# Dynamic Programming on FrozenLake (Policy Evaluation & Iteration)

Learn how to solve an MDP exactly using Dynamic Programming (DP):
- Policy Evaluation
- Policy Improvement
- Policy Iteration
- Value Iteration

Environment: `FrozenLake-v1` (map_size=8, is_slippery=True)


In [None]:
import gymnasium as gym
import numpy as np

env = gym.make("FrozenLake-v1", map_name="8x8", is_slippery=True)
S = env.observation_space.n
A = env.action_space.n
P = env.unwrapped.P  # transition dynamics dict
print("States:", S, "Actions:", A)


## Policy Evaluation
Given a policy π, compute V^π by iteratively applying the Bellman expectation backup until convergence.


In [None]:
def policy_evaluation(policy, P, gamma=0.99, tol=1e-8):
    V = np.zeros(S)
    while True:
        delta = 0
        for s in range(S):
            v = 0
            a = policy[s]
            for prob, s2, r, done in P[s][a]:
                v += prob * (r + gamma * V[s2])
            delta = max(delta, abs(v - V[s]))
            V[s] = v
        if delta < tol:
            break
    return V

# random policy to start
policy = np.random.randint(0, A, size=S)
V = policy_evaluation(policy, P)
V[:10]


## Policy Improvement
Given V^π, greedify the policy with respect to the action-value estimates.


In [None]:
def policy_improvement(V, P, gamma=0.99):
    policy = np.zeros(S, dtype=int)
    for s in range(S):
        q = np.zeros(A)
        for a in range(A):
            for prob, s2, r, done in P[s][a]:
                q[a] += prob * (r + gamma * V[s2])
        policy[s] = int(np.argmax(q))
    return policy

new_policy = policy_improvement(V, P)
new_policy[:20]


## Policy Iteration
Alternate policy evaluation and improvement until the policy stabilizes.


In [None]:
def policy_iteration(P, gamma=0.99):
    policy = np.random.randint(0, A, size=S)
    while True:
        V = policy_evaluation(policy, P, gamma)
        new_policy = policy_improvement(V, P, gamma)
        if np.all(policy == new_policy):
            return policy, V
        policy = new_policy

pi, V_pi = policy_iteration(P)
print("Policy iteration done.
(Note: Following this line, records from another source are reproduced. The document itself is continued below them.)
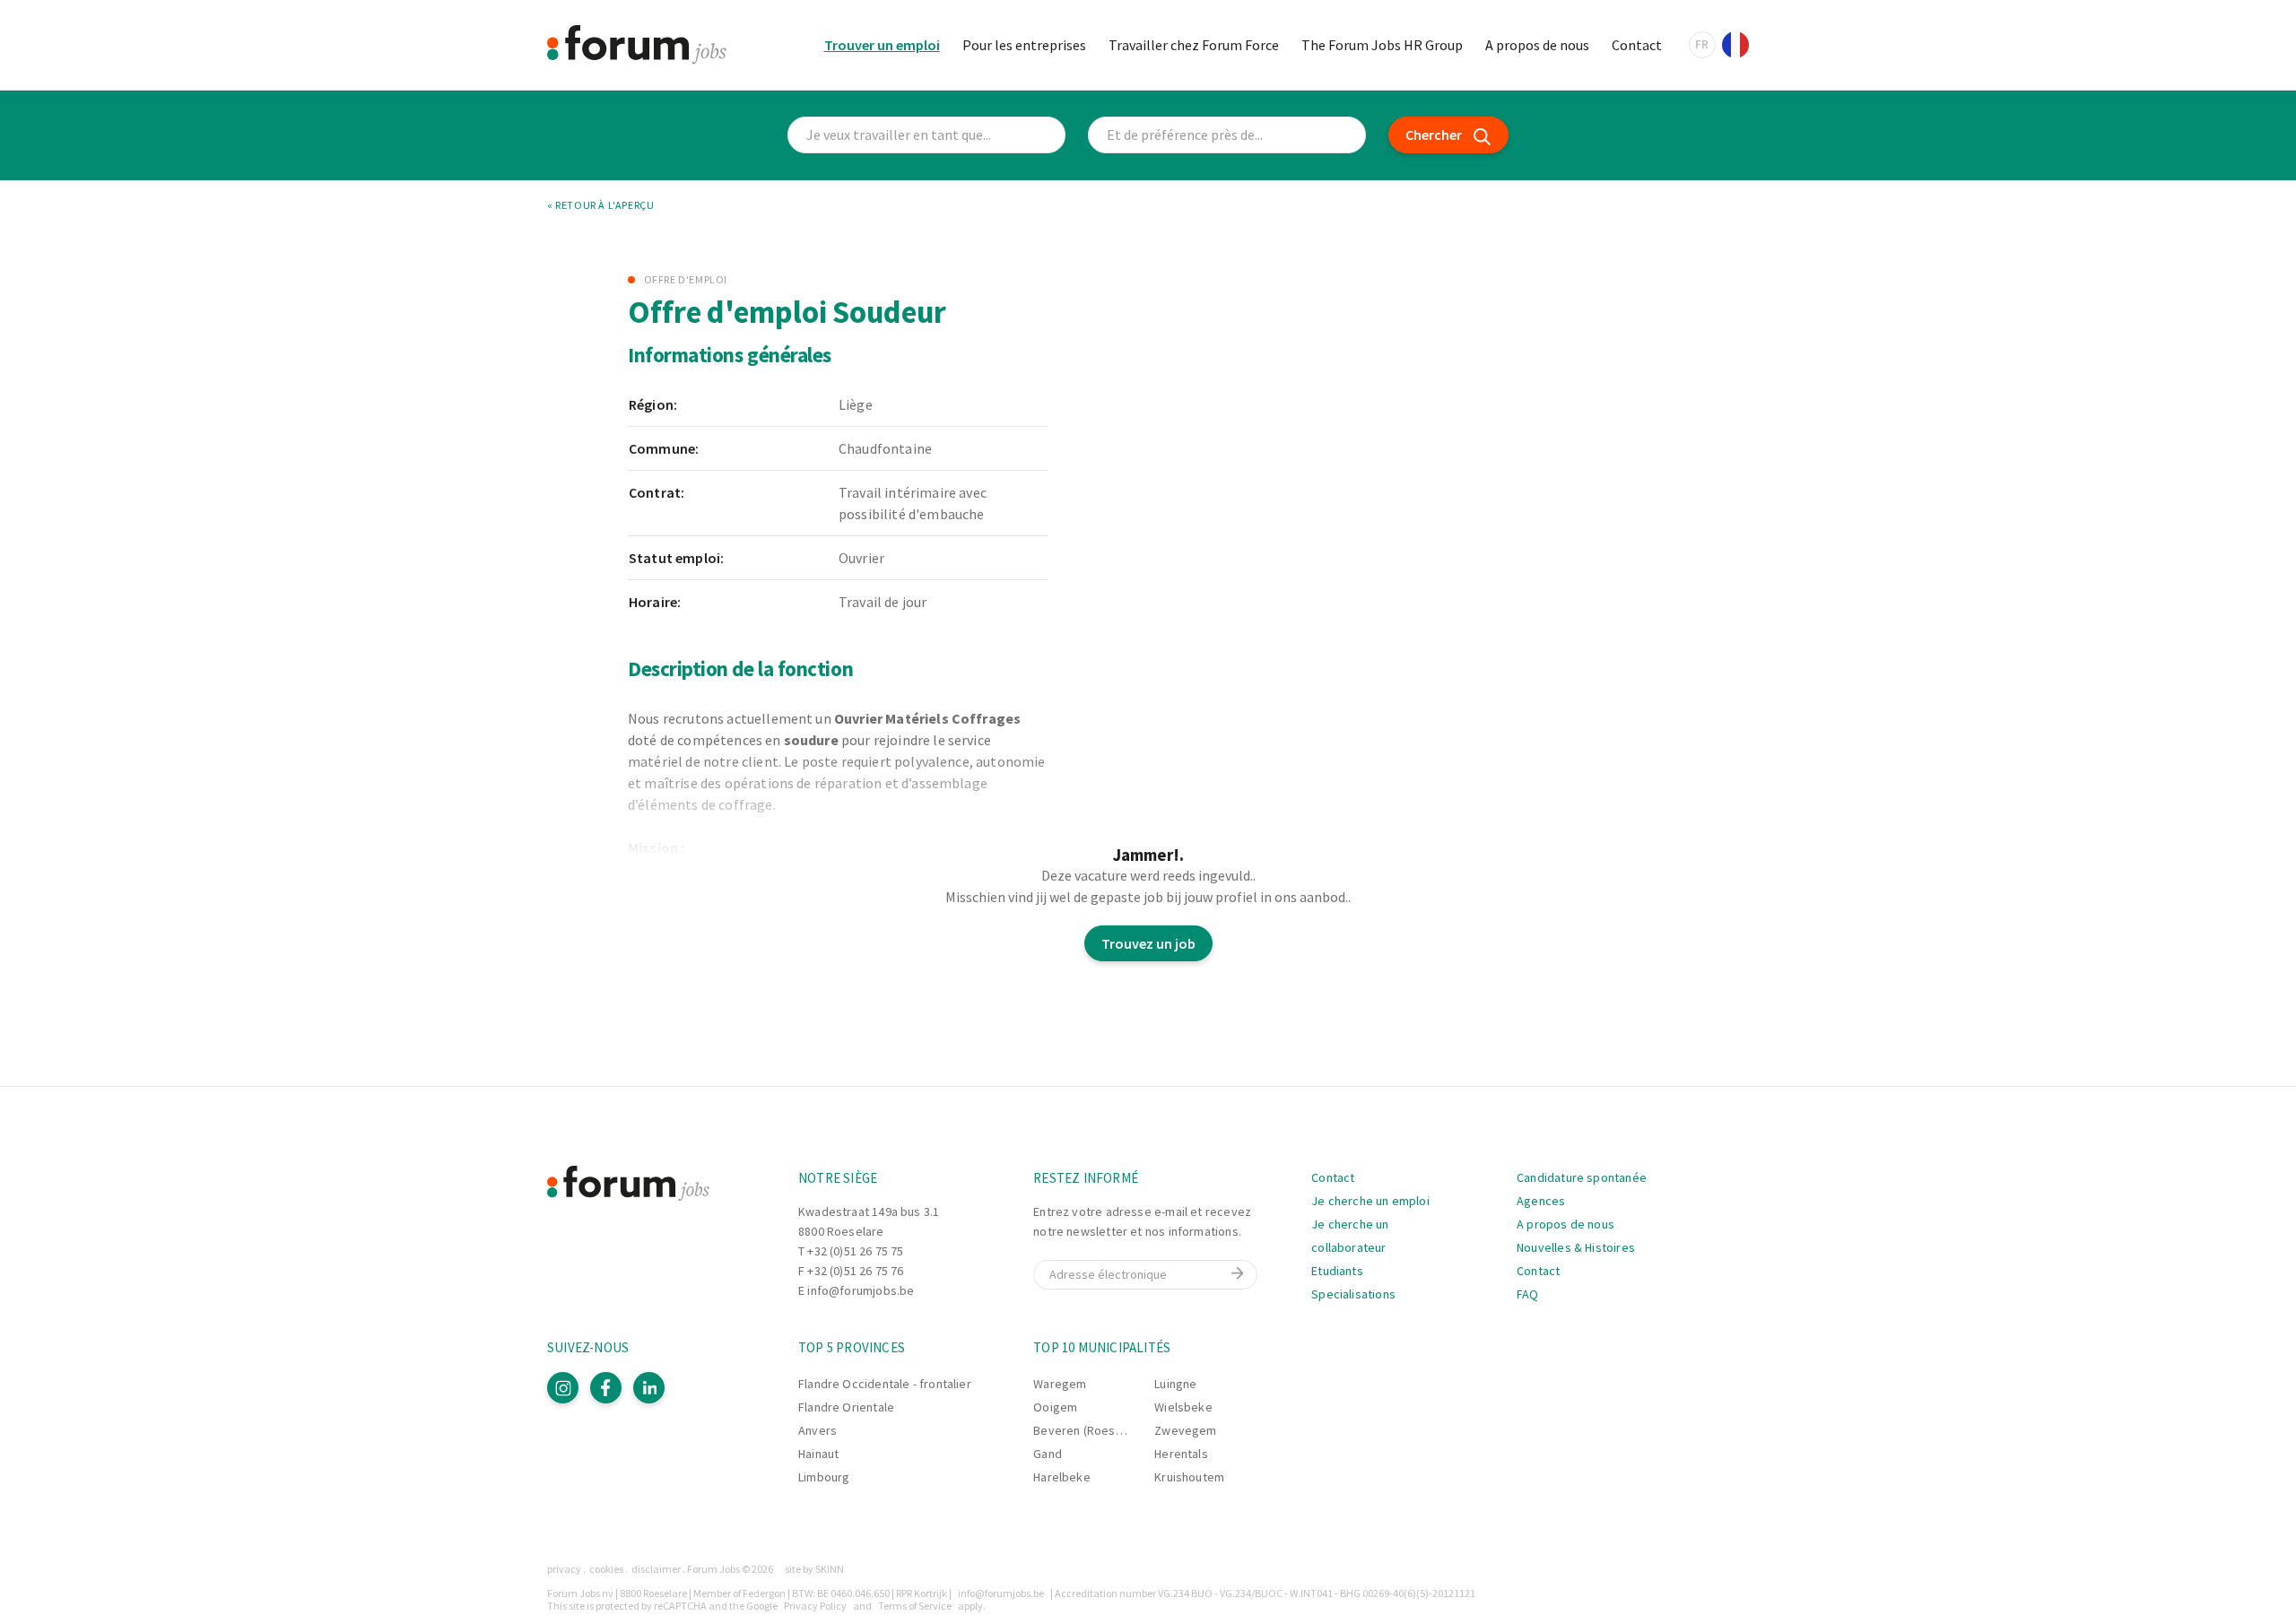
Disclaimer (656, 1569)
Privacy (564, 1569)
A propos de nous (1537, 45)
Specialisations (1353, 1294)
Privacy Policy (815, 1605)
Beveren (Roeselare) (1090, 1430)
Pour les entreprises (1024, 45)
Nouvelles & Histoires (1576, 1247)
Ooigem (1055, 1407)
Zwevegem (1185, 1430)
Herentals (1181, 1454)
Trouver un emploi (882, 45)
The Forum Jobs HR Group (1382, 45)
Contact (1637, 45)
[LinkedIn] (649, 1387)
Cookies (606, 1569)
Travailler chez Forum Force (1194, 45)
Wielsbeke (1183, 1407)
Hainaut (818, 1454)
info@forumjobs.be (860, 1290)
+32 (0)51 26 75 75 (855, 1251)
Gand (1047, 1454)
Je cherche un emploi (1370, 1201)
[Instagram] (562, 1387)
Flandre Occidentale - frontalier (884, 1384)
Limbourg (823, 1477)
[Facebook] (606, 1387)
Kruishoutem (1189, 1477)
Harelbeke (1062, 1477)
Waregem (1059, 1384)
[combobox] (1227, 135)
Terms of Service (915, 1605)
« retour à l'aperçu (600, 205)
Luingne (1175, 1384)
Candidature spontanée (1582, 1177)
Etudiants (1337, 1271)
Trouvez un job (1148, 943)
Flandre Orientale (846, 1407)
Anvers (817, 1430)
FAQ (1528, 1294)
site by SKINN (814, 1569)
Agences (1541, 1201)
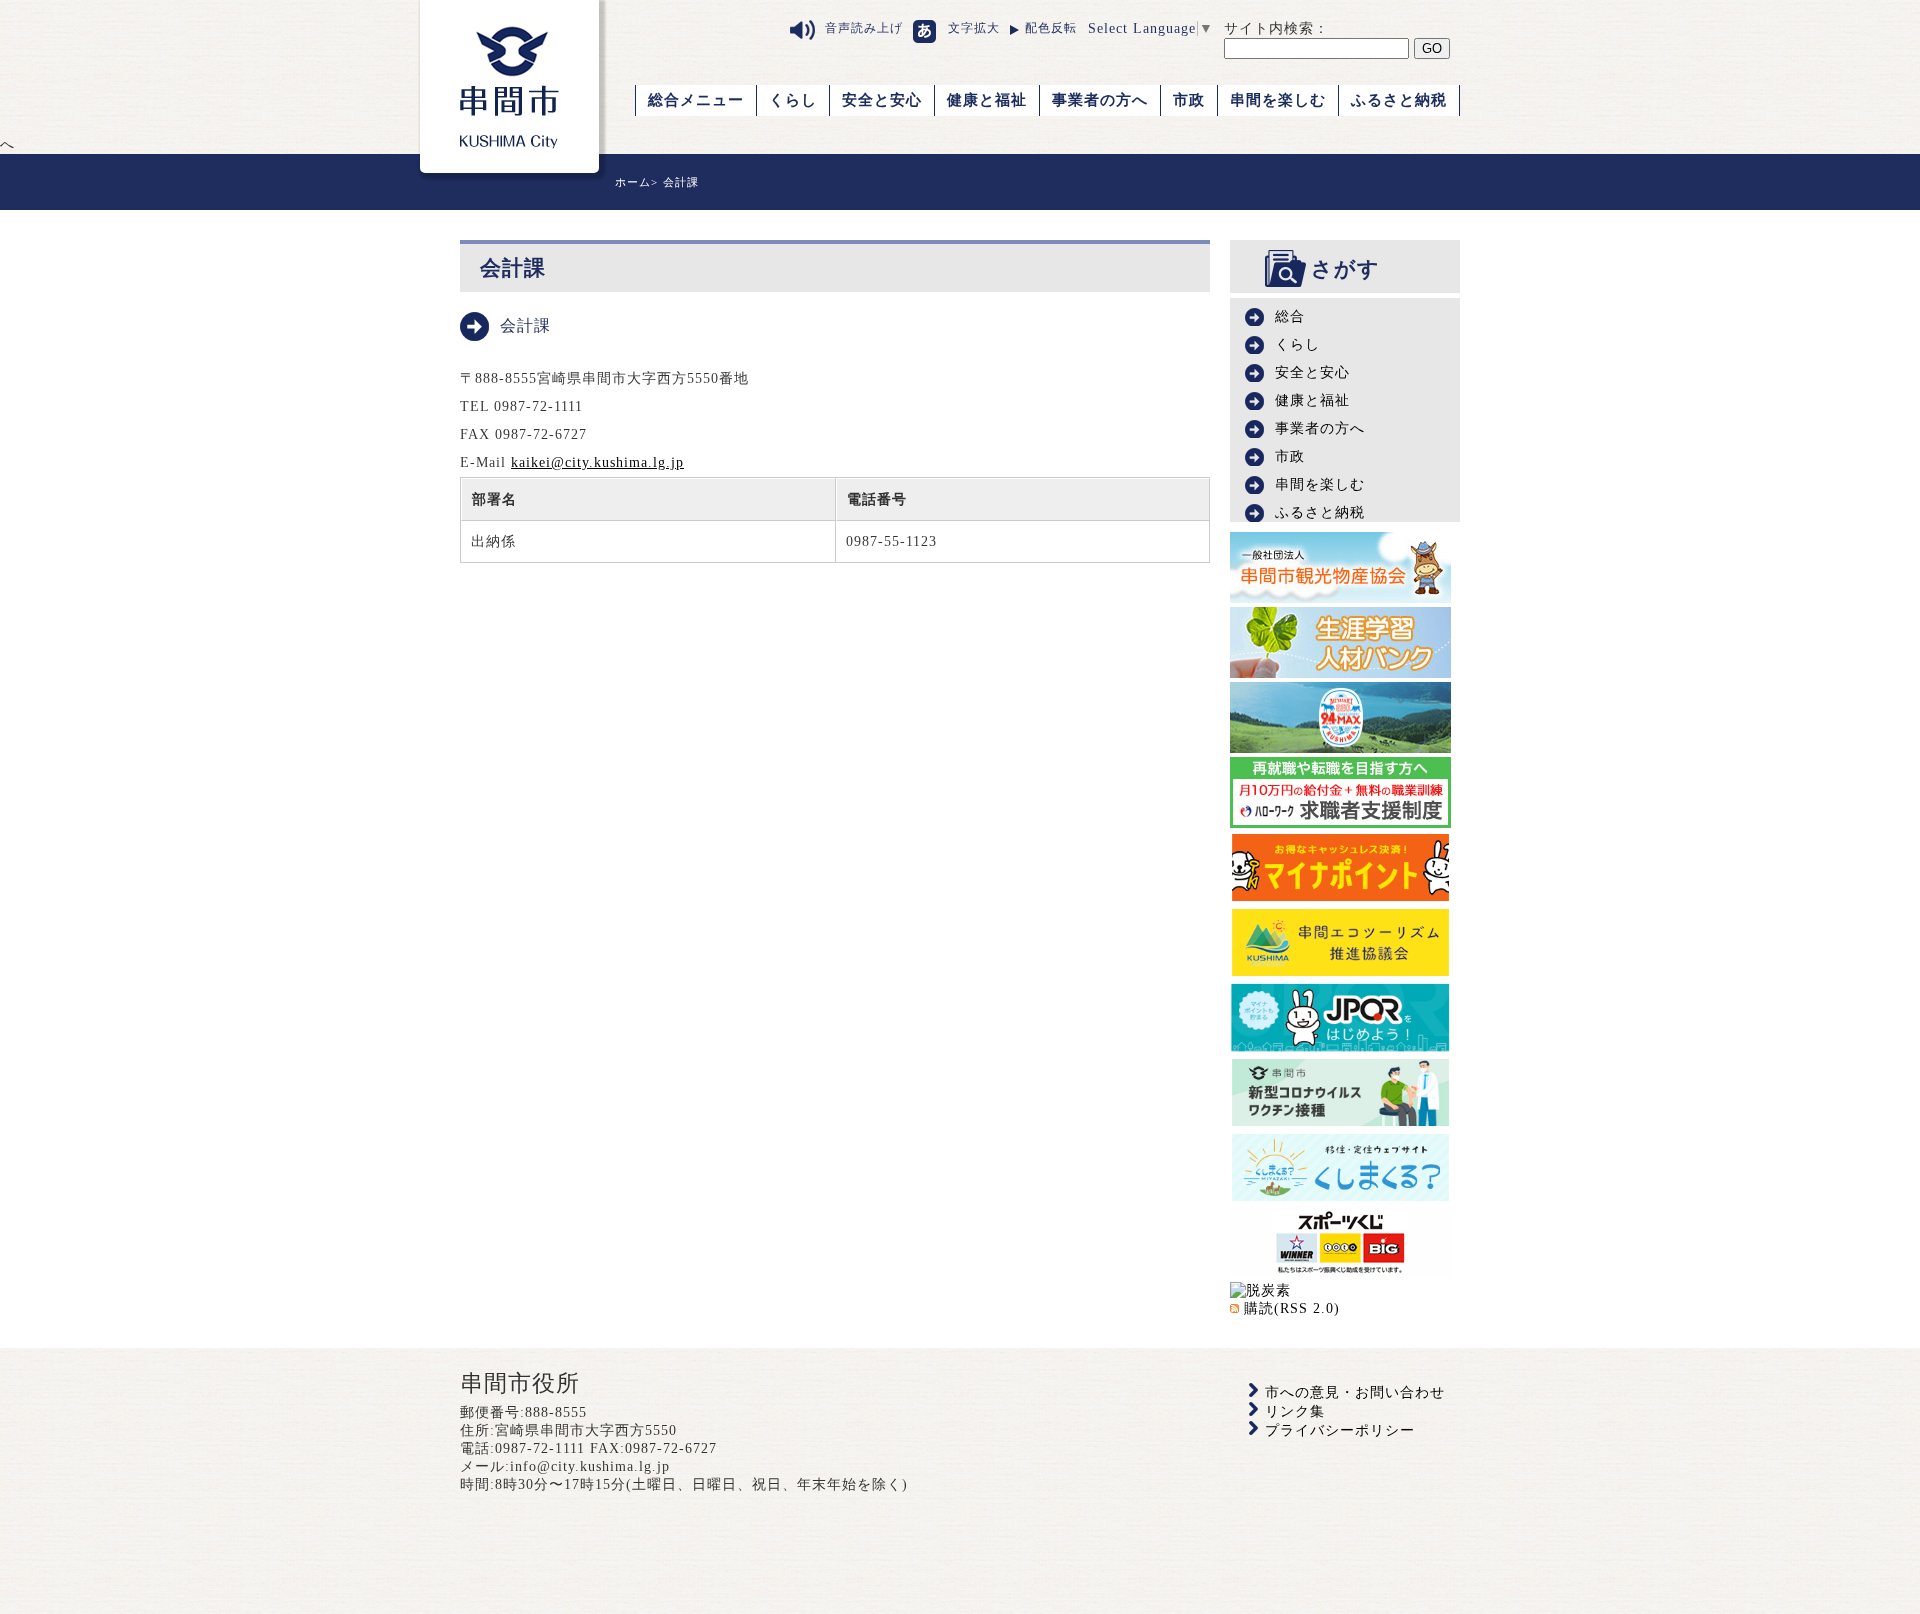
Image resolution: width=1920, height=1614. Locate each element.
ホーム (633, 182)
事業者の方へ (1100, 100)
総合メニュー (696, 100)
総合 (1290, 316)
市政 (1189, 100)
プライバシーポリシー (1340, 1430)
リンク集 (1295, 1411)
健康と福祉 (987, 100)
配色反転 (1051, 28)
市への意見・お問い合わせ (1355, 1392)
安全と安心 (882, 100)
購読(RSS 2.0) (1292, 1308)
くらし (793, 100)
Sample V:", V_pi[:10])


## Value Iteration
Directly iterate on V using the Bellman optimality operator until convergence, then extract a greedy policy.


In [None]:
def value_iteration(P, gamma=0.99, tol=1e-8):
    V = np.zeros(S)
    while True:
        delta = 0
        for s in range(S):
            q = np.zeros(A)
            for a in range(A):
                for prob, s2, r, done in P[s][a]:
                    q[a] += prob * (r + gamma * V[s2])
            v_new = np.max(q)
            delta = max(delta, abs(v_new - V[s]))
            V[s] = v_new
        if delta < tol:
            break
    # greedy policy
    pi = np.zeros(S, dtype=int)
    for s in range(S):
        q = np.zeros(A)
        for a in range(A):
            for prob, s2, r, done in P[s][a]:
                q[a] += prob * (r + gamma * V[s2])
        pi[s] = int(np.argmax(q))
    return pi, V

pi_opt, V_opt = value_iteration(P)
print("Value iteration done. Sample V:", V_opt[:10])